# To do
Reproduce the listing below word for word, line for line, omitting the pictures.

# Supplied data
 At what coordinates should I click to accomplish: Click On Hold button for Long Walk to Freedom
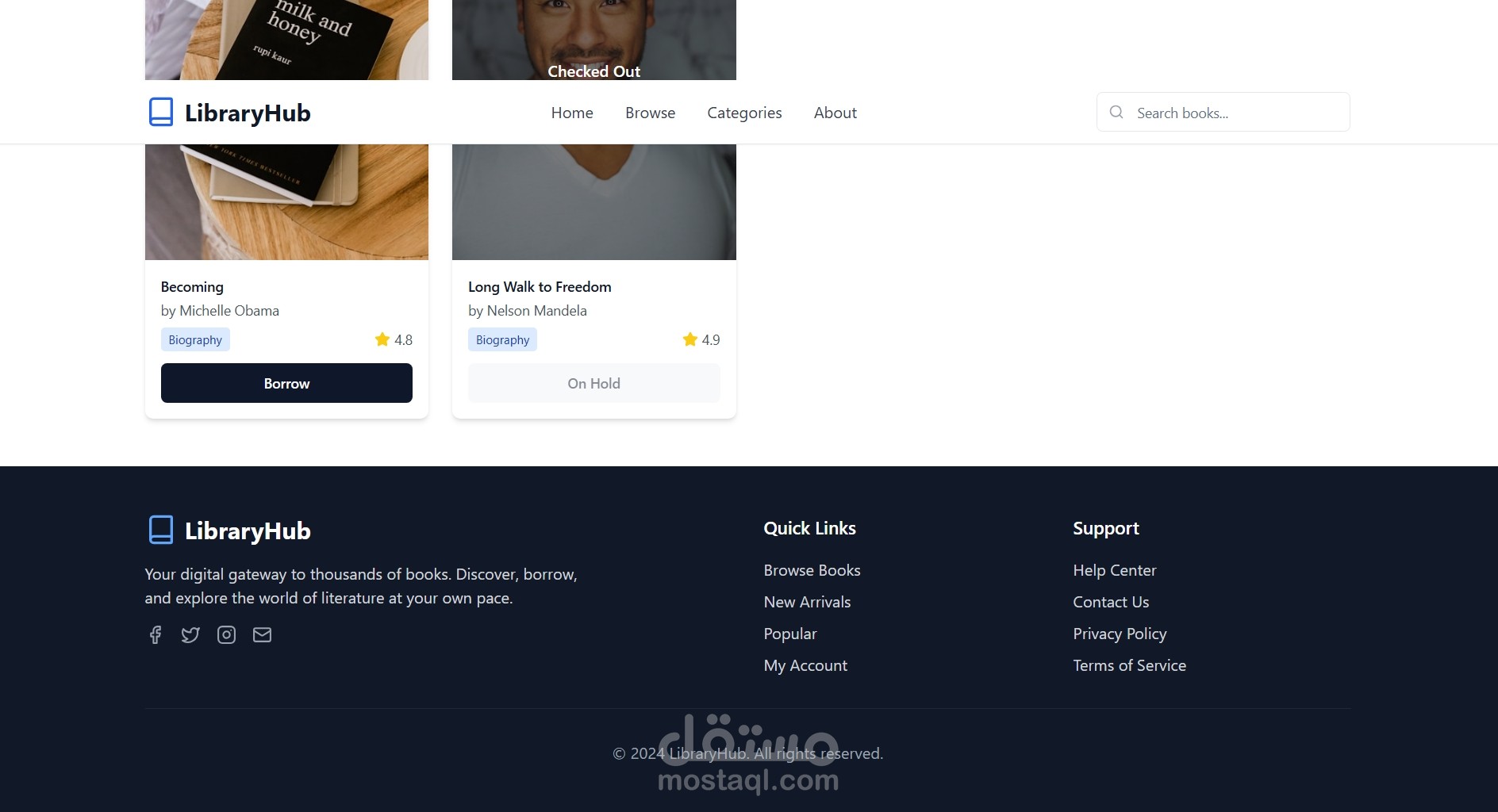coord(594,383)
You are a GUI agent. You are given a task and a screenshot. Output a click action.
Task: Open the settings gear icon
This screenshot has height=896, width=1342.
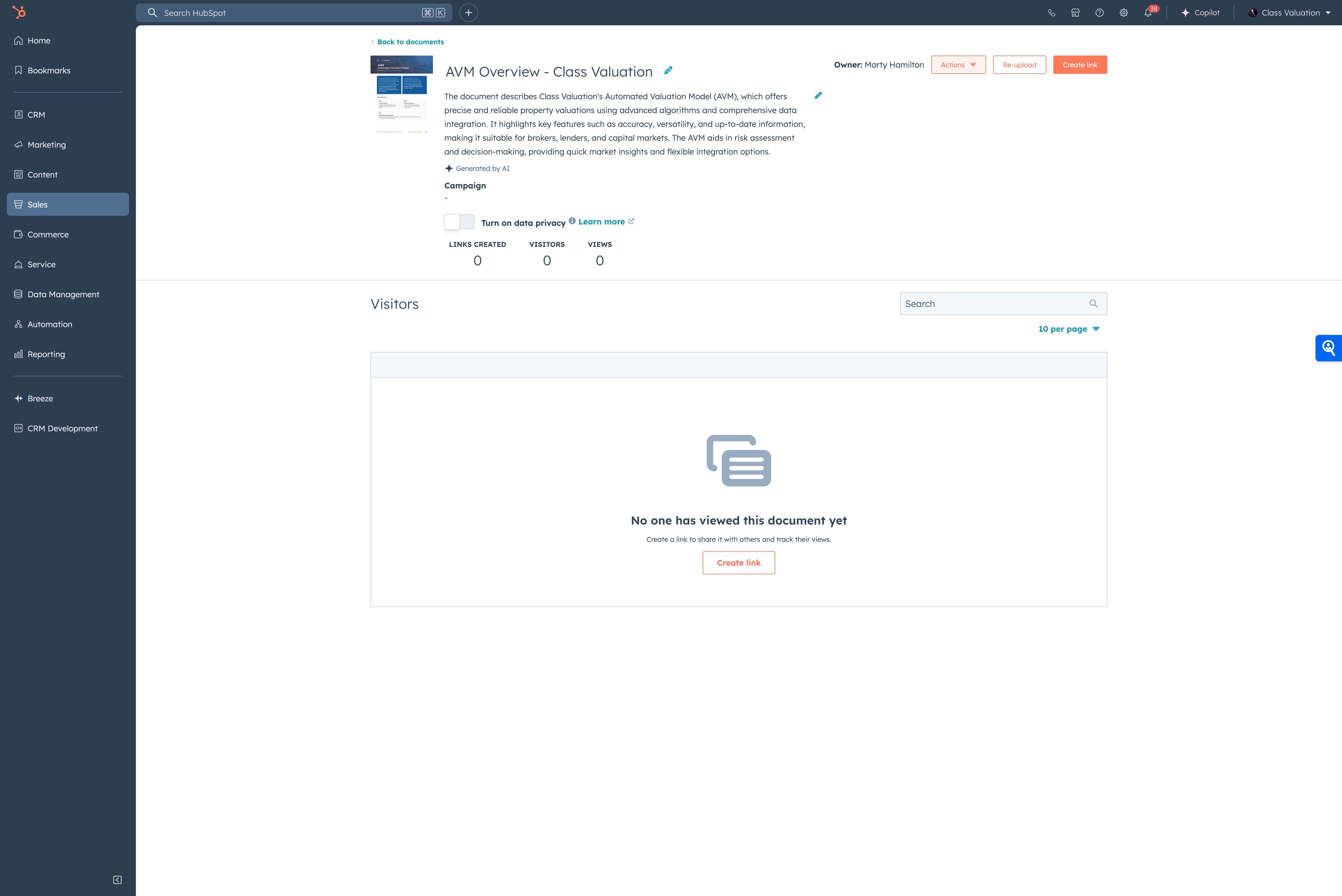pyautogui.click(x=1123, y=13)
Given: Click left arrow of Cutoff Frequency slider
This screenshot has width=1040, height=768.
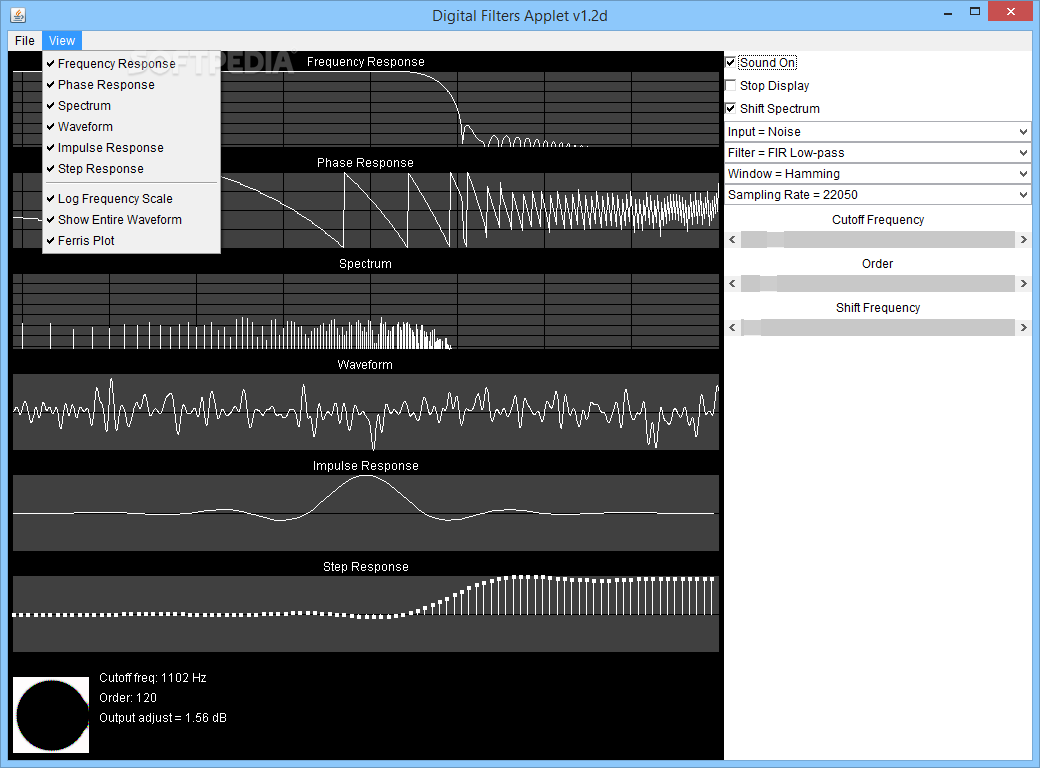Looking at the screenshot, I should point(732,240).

# Exercise result
 At what coordinates should I click to accomplish: Click On Hold button for Long Walk to Freedom
coord(594,383)
You are a GUI agent. You are given a task and a screenshot. Output a click action.
Task: Open the settings gear icon
This screenshot has height=896, width=1342.
pyautogui.click(x=1123, y=13)
Given: Click left arrow of Cutoff Frequency slider
This screenshot has width=1040, height=768.
Looking at the screenshot, I should point(732,240).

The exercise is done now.